The form the required repair declaration is to follow embraces two broad elements: (1) it requires identifying information from the person performing the repairs in the format of a recital containing five substantive clauses; and, (2) it requires the person performing the repairs to provide information concerning the nature of the repairs effected and the identity of the articles repaired based on personal observation. The descriptive information required is more detailed than the information required on a CF 4455, as it requires identification marks and numbers, where available, in addition to a general description of the merchandise which is common to both forms.

While the repair declarations belatedly submitted in this case include all of the obligatory recital "clauses," they do not contain any descriptive information regarding the nature of the repairs performed (no description other than "repairs" is on the declarations) or the particular articles repaired sufficient enough for Customs to adequately identify the phones imported as those that were exported.
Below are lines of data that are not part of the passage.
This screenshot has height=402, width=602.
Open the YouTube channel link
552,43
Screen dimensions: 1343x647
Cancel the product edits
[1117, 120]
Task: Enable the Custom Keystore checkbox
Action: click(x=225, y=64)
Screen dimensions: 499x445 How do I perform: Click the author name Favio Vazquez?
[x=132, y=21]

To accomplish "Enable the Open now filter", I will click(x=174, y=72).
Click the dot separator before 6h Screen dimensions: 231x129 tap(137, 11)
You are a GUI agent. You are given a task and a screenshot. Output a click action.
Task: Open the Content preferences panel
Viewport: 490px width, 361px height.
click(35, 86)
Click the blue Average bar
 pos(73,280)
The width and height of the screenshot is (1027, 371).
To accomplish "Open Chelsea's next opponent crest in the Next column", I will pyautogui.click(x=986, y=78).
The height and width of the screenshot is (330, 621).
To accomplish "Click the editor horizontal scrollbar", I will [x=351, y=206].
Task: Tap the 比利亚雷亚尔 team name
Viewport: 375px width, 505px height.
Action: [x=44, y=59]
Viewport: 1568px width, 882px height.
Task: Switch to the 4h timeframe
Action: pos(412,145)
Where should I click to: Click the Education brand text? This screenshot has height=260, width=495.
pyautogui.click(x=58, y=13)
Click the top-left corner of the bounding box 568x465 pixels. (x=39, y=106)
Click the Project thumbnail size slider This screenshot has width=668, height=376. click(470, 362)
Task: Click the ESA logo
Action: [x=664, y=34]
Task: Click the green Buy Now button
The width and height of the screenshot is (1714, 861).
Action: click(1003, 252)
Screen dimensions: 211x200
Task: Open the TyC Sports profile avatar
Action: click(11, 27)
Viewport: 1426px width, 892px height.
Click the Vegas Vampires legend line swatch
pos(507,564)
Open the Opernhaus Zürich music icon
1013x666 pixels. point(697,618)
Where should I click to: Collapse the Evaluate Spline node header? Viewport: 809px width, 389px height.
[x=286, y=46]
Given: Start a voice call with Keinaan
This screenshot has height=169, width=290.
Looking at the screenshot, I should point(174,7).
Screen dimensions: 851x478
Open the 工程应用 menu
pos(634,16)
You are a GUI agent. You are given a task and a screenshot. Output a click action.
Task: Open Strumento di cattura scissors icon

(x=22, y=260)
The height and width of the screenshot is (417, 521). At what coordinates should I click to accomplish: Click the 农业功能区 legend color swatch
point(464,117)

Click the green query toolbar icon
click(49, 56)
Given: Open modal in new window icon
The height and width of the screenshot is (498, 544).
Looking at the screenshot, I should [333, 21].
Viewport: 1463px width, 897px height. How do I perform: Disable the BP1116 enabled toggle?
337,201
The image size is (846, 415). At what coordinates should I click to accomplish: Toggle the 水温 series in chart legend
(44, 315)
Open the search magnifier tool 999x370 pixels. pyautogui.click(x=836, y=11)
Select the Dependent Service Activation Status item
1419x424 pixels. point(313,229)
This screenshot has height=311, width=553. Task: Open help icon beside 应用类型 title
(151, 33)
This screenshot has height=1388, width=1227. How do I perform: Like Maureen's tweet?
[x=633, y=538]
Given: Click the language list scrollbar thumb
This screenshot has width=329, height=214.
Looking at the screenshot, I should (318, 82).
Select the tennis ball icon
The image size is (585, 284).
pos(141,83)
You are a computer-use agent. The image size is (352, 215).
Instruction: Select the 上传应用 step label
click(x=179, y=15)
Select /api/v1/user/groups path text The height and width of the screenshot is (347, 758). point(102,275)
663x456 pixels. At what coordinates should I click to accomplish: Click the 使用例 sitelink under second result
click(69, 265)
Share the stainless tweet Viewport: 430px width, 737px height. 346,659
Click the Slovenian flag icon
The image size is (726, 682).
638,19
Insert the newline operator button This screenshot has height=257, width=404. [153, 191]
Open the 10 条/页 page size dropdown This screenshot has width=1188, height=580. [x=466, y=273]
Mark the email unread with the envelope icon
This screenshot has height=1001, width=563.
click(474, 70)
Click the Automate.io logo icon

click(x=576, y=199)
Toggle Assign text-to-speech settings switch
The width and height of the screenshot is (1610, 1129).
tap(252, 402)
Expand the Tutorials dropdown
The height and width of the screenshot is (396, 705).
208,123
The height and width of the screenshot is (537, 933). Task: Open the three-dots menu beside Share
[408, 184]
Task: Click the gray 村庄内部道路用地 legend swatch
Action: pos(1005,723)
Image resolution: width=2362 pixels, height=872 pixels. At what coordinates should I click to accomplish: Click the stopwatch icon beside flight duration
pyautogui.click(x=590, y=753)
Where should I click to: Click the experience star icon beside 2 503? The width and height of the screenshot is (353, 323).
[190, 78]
In fact, the repair declarations provide less descriptive information concerning the merchandise to be repaired than was contained on the CF 4455. Your office has stated that it has been unable to verify that the entered phones are the same articles that were exported, as they apparently are virtually indistinguishable from the new phones being imported for the first time. Moreover, the information in the record does not establish to our satisfaction that the imported phones are the same articles as were exported. We note that the record also does not reflect that the declaration of the owner, importer, consignee, or agent, attesting that the articles entered were the same articles covered by the Certificate of Registration, was filed in connection with any of the affected entries. Under these circumstances, we believe that protestant has failed to adequately comply with the documentary requirements of 19 CFR 10.8.

Regarding protestant's contention that it had a right to rely on Customs prior acceptance of documents filed in regard to other entries, Customs must be satisfied of the identity of the returned articles and the acceptability of the repairs on an entry-by-entry basis. We are not satisfied in regard to the entries covered by this protest. Accordingly, as protestant has failed to carry its burden showing compliance with mandatory regulations, the returned phones are ineligible for the partial duty exemption available under TSUS item 806.20.


On the basis of the record in this protest, as protestant has failed to adequately comply with the documentary requirements of 19 CFR 10.8 so as to establish to Customs satisfaction that the phones imported are the same as those exported, we conclude that the phones are not entitled to TSUS item 806.20 treatment. Accordingly, you are directed to deny the protest in full. A copy of this decision should be attached to the Form 19, Notice of Action, to be sent to the protestant.